TASK DATA:

══════════

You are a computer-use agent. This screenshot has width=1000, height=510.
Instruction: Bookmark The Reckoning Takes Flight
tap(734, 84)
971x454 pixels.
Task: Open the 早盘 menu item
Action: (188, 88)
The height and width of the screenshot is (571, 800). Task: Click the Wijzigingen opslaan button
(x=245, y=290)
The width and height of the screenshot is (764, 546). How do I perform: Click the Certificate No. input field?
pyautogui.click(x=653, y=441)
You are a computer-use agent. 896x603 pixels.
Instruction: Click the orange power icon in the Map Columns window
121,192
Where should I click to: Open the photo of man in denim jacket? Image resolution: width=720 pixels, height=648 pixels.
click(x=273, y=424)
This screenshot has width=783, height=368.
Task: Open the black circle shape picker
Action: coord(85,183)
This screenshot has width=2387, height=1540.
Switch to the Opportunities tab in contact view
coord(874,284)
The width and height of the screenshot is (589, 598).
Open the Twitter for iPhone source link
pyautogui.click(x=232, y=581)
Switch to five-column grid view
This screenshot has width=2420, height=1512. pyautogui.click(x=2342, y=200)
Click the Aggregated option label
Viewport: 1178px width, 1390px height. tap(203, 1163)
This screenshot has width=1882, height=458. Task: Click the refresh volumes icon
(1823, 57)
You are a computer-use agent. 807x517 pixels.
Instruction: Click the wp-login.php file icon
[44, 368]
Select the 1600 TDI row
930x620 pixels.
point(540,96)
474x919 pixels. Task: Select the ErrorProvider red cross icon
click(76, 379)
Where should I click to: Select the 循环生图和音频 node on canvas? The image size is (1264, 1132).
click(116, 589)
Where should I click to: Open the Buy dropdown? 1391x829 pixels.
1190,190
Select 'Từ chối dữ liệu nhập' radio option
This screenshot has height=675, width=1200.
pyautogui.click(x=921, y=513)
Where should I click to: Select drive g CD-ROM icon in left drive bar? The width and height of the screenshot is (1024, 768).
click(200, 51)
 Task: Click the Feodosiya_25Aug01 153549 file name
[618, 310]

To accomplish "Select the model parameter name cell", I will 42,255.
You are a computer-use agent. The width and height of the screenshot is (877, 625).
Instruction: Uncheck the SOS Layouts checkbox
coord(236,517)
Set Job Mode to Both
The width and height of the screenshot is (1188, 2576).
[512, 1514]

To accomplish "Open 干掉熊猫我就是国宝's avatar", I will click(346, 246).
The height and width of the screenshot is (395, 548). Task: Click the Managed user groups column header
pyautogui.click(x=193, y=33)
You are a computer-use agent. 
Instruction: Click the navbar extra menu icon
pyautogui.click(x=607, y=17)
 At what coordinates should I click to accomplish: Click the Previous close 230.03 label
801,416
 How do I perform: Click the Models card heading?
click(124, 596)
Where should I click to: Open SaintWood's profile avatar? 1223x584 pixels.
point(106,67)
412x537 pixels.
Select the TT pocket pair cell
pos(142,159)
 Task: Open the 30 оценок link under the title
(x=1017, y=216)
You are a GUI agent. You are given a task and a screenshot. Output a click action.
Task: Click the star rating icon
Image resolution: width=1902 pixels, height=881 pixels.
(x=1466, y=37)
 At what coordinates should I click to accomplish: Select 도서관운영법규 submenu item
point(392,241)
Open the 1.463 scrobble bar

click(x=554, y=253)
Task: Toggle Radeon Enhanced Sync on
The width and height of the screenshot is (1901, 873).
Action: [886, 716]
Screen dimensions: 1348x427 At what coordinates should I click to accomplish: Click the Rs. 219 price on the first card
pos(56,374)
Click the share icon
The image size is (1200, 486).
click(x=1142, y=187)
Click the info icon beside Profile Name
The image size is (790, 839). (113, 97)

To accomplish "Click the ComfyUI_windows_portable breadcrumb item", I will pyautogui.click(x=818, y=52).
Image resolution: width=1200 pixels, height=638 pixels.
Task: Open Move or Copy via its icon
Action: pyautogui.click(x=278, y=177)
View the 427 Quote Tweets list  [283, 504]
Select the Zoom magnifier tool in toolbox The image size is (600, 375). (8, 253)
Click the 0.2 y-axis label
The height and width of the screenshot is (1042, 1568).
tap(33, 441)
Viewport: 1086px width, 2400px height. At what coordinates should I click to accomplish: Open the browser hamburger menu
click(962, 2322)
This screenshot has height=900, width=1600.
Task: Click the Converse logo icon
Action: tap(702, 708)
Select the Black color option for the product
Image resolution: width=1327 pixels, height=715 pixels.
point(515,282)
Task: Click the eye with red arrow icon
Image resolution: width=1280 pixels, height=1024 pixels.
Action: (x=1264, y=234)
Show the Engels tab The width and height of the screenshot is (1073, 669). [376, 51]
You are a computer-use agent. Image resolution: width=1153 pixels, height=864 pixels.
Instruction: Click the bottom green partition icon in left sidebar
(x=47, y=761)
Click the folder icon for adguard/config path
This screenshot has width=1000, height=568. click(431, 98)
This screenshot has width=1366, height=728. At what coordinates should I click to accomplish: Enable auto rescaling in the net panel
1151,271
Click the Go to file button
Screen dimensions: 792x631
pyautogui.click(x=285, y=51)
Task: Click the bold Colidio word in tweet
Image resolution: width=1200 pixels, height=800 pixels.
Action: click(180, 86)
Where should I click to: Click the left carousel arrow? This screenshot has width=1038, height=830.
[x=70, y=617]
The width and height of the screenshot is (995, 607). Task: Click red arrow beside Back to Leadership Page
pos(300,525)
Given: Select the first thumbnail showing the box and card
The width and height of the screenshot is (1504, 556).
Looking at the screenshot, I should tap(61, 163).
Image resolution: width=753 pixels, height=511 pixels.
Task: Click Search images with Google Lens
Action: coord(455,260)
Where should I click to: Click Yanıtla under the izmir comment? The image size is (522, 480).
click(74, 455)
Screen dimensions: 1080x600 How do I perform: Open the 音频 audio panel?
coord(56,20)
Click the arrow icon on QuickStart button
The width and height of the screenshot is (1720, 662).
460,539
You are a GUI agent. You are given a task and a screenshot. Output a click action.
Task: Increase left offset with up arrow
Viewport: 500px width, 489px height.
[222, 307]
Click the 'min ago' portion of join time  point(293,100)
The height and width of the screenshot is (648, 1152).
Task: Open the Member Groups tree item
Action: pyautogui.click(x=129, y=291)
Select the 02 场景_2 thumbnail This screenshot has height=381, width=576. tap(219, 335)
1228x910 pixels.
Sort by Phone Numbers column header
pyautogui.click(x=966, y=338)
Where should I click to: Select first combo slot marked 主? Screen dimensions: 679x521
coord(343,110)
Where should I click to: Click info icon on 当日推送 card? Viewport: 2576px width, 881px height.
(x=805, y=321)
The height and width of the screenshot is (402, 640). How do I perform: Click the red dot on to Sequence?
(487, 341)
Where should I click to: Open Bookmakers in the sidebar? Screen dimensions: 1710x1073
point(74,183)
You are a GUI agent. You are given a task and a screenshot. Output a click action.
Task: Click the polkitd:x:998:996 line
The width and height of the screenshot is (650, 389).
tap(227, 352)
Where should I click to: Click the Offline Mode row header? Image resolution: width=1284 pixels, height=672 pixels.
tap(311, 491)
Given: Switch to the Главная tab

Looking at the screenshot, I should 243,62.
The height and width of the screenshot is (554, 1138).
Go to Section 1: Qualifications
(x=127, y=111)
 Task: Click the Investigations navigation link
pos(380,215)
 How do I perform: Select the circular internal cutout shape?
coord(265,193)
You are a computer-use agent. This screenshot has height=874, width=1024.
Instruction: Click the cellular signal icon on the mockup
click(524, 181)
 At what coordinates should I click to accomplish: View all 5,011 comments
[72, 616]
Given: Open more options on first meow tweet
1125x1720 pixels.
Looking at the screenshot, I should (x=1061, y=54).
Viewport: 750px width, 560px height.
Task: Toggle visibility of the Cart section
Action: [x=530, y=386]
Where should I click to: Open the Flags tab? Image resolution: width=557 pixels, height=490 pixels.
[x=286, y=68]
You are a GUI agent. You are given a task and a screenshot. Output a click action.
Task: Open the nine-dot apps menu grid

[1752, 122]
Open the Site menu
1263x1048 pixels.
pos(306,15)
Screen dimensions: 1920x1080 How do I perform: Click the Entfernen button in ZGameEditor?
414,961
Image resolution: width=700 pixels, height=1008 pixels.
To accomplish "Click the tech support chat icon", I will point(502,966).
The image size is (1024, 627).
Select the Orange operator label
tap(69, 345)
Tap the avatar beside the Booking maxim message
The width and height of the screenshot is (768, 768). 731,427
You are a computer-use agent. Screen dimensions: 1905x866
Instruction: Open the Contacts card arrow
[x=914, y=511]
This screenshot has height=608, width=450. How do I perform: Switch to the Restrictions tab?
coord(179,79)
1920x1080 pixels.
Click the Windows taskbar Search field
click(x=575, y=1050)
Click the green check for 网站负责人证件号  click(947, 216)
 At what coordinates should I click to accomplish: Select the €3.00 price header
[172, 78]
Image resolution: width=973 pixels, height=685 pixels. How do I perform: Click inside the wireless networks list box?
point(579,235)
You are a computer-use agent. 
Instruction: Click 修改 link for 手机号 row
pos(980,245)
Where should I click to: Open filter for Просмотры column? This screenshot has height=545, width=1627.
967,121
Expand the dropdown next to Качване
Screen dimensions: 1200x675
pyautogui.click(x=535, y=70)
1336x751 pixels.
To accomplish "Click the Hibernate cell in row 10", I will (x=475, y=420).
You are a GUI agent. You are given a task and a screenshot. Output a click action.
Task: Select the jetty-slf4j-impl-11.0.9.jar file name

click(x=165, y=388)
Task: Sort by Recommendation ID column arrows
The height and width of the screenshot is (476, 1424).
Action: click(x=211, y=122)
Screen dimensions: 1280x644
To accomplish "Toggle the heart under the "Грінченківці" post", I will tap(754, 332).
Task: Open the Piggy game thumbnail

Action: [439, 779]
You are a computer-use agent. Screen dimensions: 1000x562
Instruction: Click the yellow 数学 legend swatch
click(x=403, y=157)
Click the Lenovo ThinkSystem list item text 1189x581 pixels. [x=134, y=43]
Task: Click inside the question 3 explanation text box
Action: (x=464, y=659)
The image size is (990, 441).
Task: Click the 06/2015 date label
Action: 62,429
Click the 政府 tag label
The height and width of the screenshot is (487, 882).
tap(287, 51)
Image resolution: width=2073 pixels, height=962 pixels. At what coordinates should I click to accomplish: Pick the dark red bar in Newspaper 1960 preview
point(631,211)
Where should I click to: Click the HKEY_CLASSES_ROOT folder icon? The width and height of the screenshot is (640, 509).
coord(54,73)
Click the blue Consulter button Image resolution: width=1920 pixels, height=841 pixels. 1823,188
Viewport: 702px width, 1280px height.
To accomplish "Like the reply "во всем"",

══════════

YOUR GOAL: Find and copy each line of the listing above that holds the word "computer".

YOUR SOLUTION:
You are a computer-use agent. This screenshot has width=1000, height=510.
You are a computer-use agent. 896x603 pixels.
You are a computer-use agent. 807x517 pixels.
You are a computer-use agent. The width and height of the screenshot is (877, 625).
You are a computer-use agent. 
You are a computer-use agent. Image resolution: width=1153 pixels, height=864 pixels.
You are a computer-use agent. This screenshot has height=874, width=1024.
You are a computer-use agent. Screen dimensions: 1905x866
You are a computer-use agent. 
You are a computer-use agent. Screen dimensions: 1000x562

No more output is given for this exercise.